I didn't ski, but I did go tobogganing regularly. So on one of my next runs down a local snowy hill, I purposely threw myself off my red plastic sled and wiped out hard. And it bloody hurt. The thing is, I didn't go blaming The Friendly Giant, or Jerome, or that creepy rooster-in-a-bag, Rusty. I blamed myself for being such a moron that I let a dumb TV show inspire me to do anything more dangerous than change the channel. I learned, I moved forward, my DNA remained viable. That's how it should work.
These days, however, we're so determined to keep all the stupid little kids alive, we'll hamstring anything that might be entertaining to the smart ones. What's more, we can't even come clean and tell the slow ones that they're stupid because it might hurt their precious feelings. I once had a producer come to me and tell me I could never have my characters call each other names like "moron" or "idiot" because these were actual scientifically defined terms based on I.Q. tests, and it might prove offensive to viewers.
"It's not like they're going to write in and complain," I protested. "They're idiots!"
"No, they won't write" said the producer, shaking his head sadly, "Their parents will."
It always comes down to the parents. They're so determined to childproof the world, they're hell-bent to fuck it up for the rest of us. The dumbasses survive childhood only to have more dumb children of their own. That's how we end up with a world that has warning labels on coffee cautioning that it's hot, or instructions on industrial high-pressure air hoses that tell us, "Do not insert in anus." Really. Those are out there.

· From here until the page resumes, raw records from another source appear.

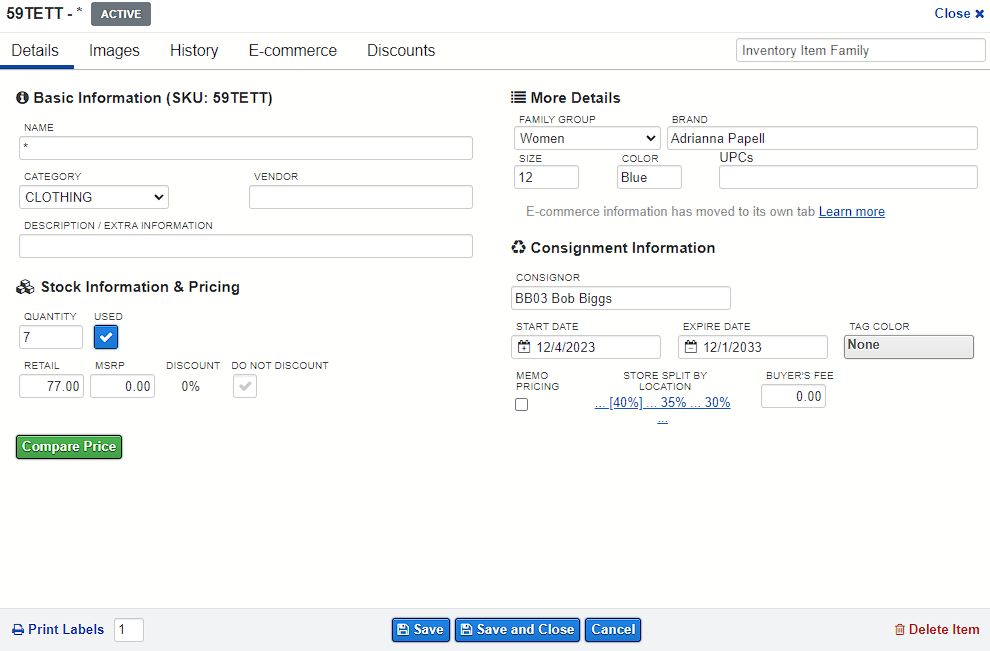Viewport: 990px width, 651px height.
Task: Open the Inventory Item Family selector
Action: point(861,51)
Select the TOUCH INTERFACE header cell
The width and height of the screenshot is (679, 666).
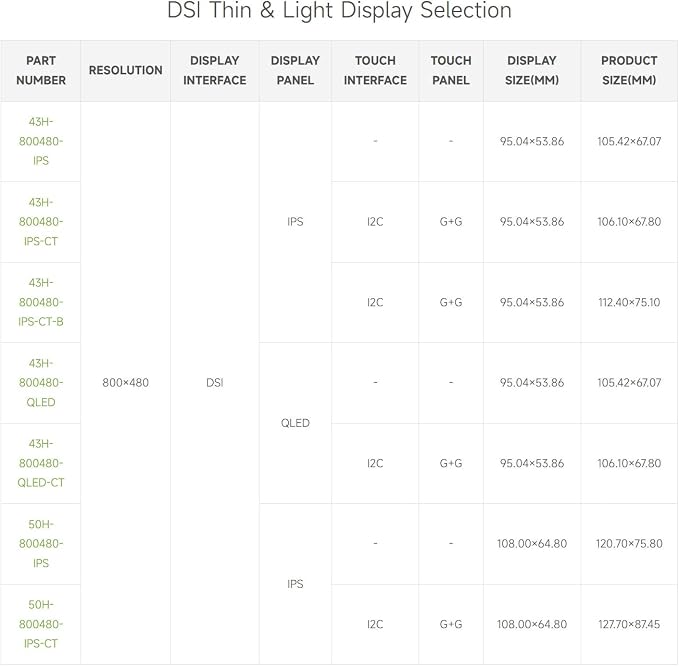tap(375, 71)
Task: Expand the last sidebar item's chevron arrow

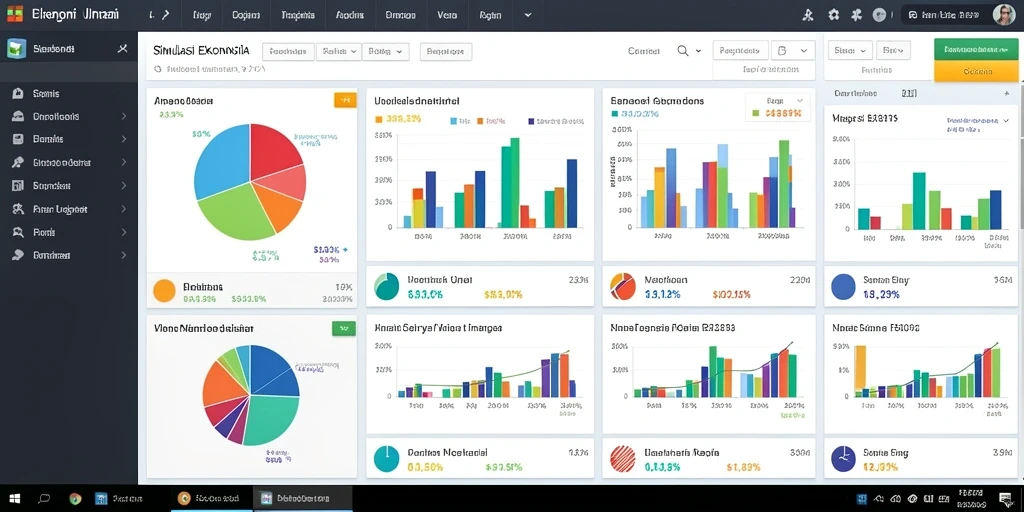Action: click(x=123, y=255)
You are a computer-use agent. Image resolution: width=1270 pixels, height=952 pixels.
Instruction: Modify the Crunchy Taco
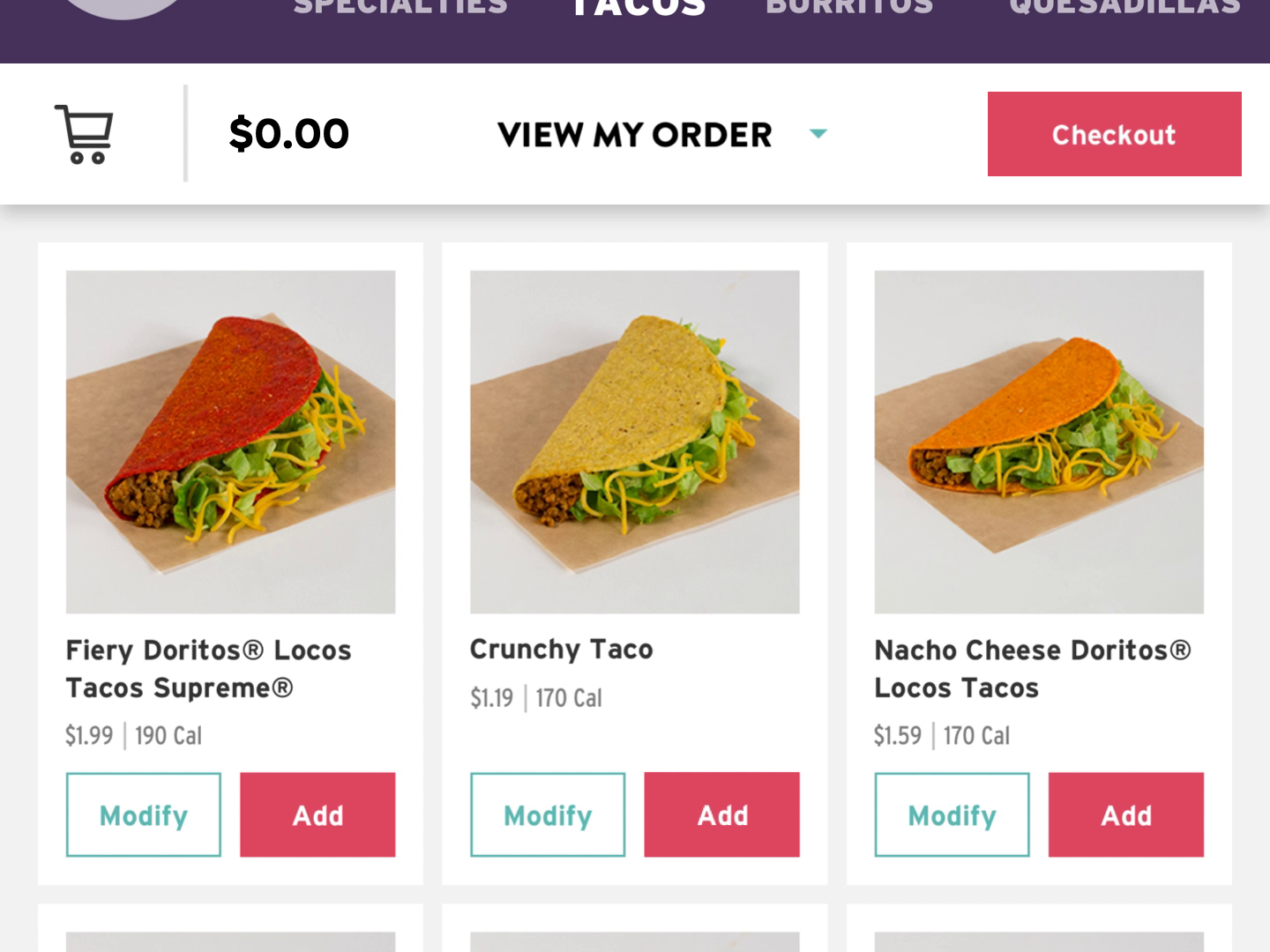point(547,814)
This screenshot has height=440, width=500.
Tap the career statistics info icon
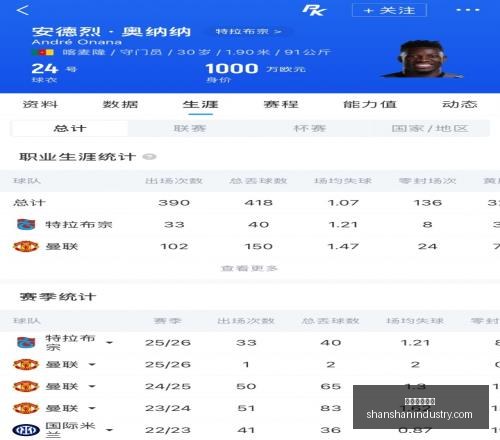(149, 157)
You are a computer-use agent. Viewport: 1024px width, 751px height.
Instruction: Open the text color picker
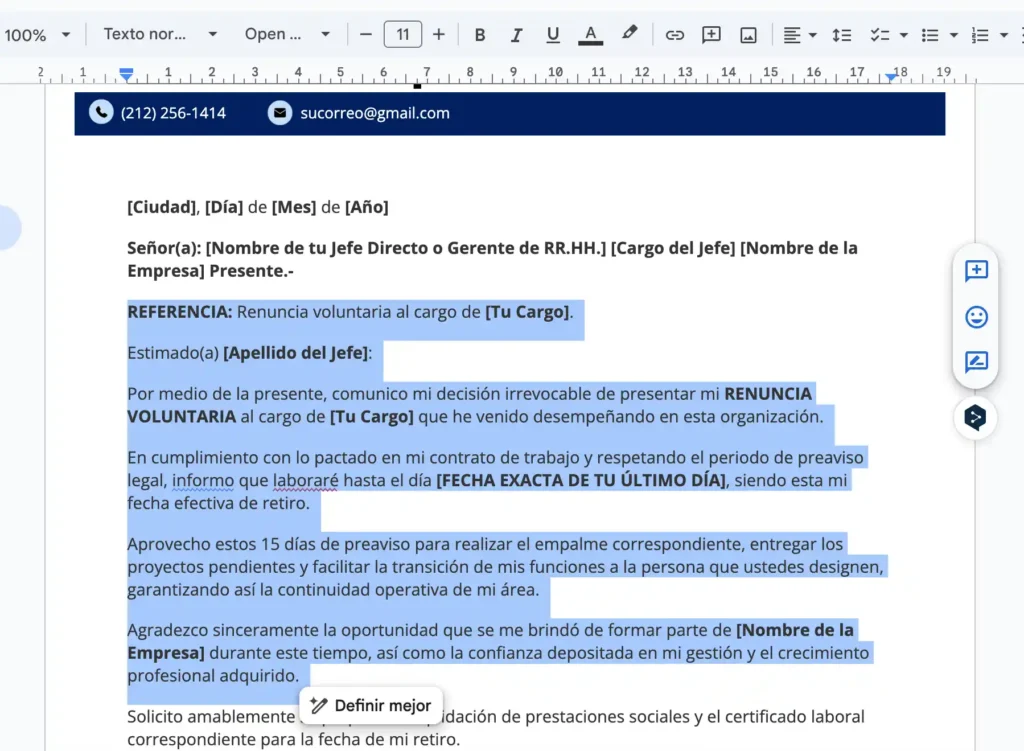(591, 35)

Well I say it's up to the parents to protect their own children. They're the ones who need to communicate to their kids that the world is full of hard, pointy, dangerous things. Things that will maim them, or poison them, or kill them, or hurt their delicate feelings. It's up to moms and dads to pass down basic survival skills to their offspring. It shouldn't fall on kiddie shows to pretend nothing in this world can possibly hurt them. Most kids will get it, understand, and thrive.
As for the others… Maybe, in the better interests of the species, responsible parents can take a less-evolved cue from the animal kingdom and eat their young.